Deutschland schiebt Roma in das Kosovo ab

Bleiberecht auf Abschiebung

Deutschland will zahlreiche Roma in den Kosovo abschieben. Die so genannte Bleiberechtsregelung und die gute Zusammenarbeit mit den kosovarischen Behörden machen es möglich.

Familie V., deren Mitglieder der Roma-Minderheit angehören, kam kurz nach dem Krieg aus dem Kosovo nach Deutschland, mittlerweile lebt sie seit fast zehn Jahren in Münster. Die fünf Kinder gehen zur Schule, eins der Mädchen steht kurz vor dem Schulabschluss. Seit mehr als einem Jahr ist die Familie nicht mehr auf staatliche Unterstützung angewiesen – der Vater leidet an einer Tuberkulose im Knie und konnte erst nach langer Suche eine Stelle als Fahrer finden, die Mutter arbeitet als Putzfrau. »Die Familie ist gut integriert, so wie es von Seiten der Innenpolitiker immer gefordert wird«, sagt Thomas Grünewald, Flüchtlingsberater bei der Gemeinnützigen Gesellschaft zur Unterstützung Asylsuchender (GGUA) in Münster.

Trotzdem haben die V.s keinen sicheren Aufenthaltsstatus in Deutschland. Von Beginn an bekamen sie nur eine Duldung und durften zunächst nicht arbeiten. Da sie keine Perspektive sahen, gingen sie 2005 nach Schweden. Nach europäischem Recht konnten sie dort keinen Asylantrag stellen und kehrten nach wenigen Monaten wieder nach Münster zurück. Wegen des Aufenthalts in Schweden gewährt der deutsche Staat den V.s aber kein dauerhaftes Bleiberecht, denn das gibt es nur, wenn man mindestens sechs Jahre ohne längere Unterbrechung in Deutschland gelebt hat. Die Münsteraner Ausländerbehörde hat die Familie aufgefordert, bis zum 31. Oktober »freiwillig auszureisen«, ansonsten könnte eine Abschiebung drohen.
Bereits 2003 versuchte der damalige Innenminister Otto Schily (SPD), die Rückführung von Roma in das Kosovo zu veranlassen. Die zu der Zeit noch zuständige internationale Verwaltung UNMIK lehnte dies ab. Seit der Unabhängigkeit des Kosovo im Februar 2008 sind kosovarische Behörden für die Rücknahme von Flüchtlingen zuständig. Die kosovarischen Behörden sind an guten Beziehungen zu den europäischen Staaten interessiert, weil sie sich um die internationale Anerkennung ihres Staats bemühen. Nun hat die Bundesregierung auf eine Anfrage der Bundestagsfraktion der »Linken« hin bestätigt, dass mit dem deutschen Staat ein Rücknahme­über­ein­kommen geschlossen wurde, in dem sich das Kosovo verpflichtet, jegliche Personen, und damit auch abgeschobene Roma, wieder aufzunehmen, sobald nachgewiesen ist, dass die Flüchtlinge vormals auf dem Gebiet des heutigen Kosovo gelebt hatten. Von einer medizinischen und sozialen Versorgung und sicheren Wohnverhältnissen ist in dem Abkommen keine Rede.

- ZIEL DER AUFGABE:
Beantworte diese Fragen zum Seitenauszug über die Abschiebung von Roma in das Kosovo:
1. Seit wie vielen Jahren lebt Familie V. mittlerweile in Münster?
2. In welches Land ging die Familie im Jahr 2005?
3. Welche Verwaltung lehnte 2003 die von Otto Schily angestrebte Rückführung ab?

- AUSZÜGE DER EINTRÄGE:

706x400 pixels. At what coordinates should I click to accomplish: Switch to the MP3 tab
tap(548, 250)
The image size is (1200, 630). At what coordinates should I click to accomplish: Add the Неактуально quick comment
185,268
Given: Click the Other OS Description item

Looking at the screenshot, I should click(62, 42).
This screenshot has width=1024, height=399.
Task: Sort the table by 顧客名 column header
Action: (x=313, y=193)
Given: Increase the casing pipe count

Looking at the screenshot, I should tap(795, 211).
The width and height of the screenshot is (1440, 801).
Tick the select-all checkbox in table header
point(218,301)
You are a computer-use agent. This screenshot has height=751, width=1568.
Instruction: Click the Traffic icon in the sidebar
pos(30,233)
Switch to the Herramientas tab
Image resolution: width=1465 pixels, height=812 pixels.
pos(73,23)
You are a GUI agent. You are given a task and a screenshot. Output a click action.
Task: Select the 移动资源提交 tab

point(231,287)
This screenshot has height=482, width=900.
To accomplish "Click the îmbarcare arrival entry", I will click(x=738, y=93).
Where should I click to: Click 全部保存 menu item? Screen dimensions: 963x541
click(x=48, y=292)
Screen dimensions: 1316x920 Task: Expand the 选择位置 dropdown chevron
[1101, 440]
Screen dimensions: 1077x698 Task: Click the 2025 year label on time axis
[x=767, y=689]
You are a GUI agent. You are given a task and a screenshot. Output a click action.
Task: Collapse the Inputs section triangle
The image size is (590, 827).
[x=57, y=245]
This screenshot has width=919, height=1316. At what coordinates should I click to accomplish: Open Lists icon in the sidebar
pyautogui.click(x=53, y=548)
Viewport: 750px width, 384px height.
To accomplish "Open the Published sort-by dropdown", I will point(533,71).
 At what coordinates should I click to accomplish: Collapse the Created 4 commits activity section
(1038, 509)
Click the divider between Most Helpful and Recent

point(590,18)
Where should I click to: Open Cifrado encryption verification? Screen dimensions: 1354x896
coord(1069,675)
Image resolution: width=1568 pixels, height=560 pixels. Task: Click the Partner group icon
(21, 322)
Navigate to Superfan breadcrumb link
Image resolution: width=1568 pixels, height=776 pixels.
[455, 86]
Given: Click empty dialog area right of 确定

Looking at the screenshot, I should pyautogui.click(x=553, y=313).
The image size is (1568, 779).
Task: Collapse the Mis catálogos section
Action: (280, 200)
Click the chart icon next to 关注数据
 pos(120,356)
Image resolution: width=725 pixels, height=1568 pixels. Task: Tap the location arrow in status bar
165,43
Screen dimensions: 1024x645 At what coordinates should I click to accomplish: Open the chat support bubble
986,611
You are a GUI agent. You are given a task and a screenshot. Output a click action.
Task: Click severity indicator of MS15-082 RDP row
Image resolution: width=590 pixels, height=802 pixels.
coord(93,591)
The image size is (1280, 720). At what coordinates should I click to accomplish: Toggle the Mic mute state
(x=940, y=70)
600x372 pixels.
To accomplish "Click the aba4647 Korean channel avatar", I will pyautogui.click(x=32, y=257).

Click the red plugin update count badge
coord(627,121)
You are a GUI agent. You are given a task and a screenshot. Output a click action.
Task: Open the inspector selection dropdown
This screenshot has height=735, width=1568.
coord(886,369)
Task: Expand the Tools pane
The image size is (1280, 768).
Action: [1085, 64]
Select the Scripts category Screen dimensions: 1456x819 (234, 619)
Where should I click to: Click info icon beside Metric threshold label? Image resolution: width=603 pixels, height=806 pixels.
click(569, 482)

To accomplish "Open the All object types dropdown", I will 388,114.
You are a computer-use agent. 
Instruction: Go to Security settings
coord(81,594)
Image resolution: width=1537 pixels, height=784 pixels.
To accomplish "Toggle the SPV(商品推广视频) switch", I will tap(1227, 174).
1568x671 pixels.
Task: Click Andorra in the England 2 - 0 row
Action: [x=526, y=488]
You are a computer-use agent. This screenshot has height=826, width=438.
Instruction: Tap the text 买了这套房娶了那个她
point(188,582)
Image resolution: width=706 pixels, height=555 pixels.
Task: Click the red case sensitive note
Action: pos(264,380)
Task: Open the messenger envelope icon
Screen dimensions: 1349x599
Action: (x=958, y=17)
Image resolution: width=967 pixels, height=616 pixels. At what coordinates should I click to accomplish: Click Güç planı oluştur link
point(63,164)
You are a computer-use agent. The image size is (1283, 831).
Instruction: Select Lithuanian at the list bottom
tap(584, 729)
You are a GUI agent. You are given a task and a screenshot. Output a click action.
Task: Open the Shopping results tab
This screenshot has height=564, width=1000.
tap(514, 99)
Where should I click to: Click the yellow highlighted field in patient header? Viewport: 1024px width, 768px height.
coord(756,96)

- BEARBEITETE AUFGABE:
1. Seit fast zehn Jahren.
2. Nach Schweden.
3. Die internationale Verwaltung UNMIK.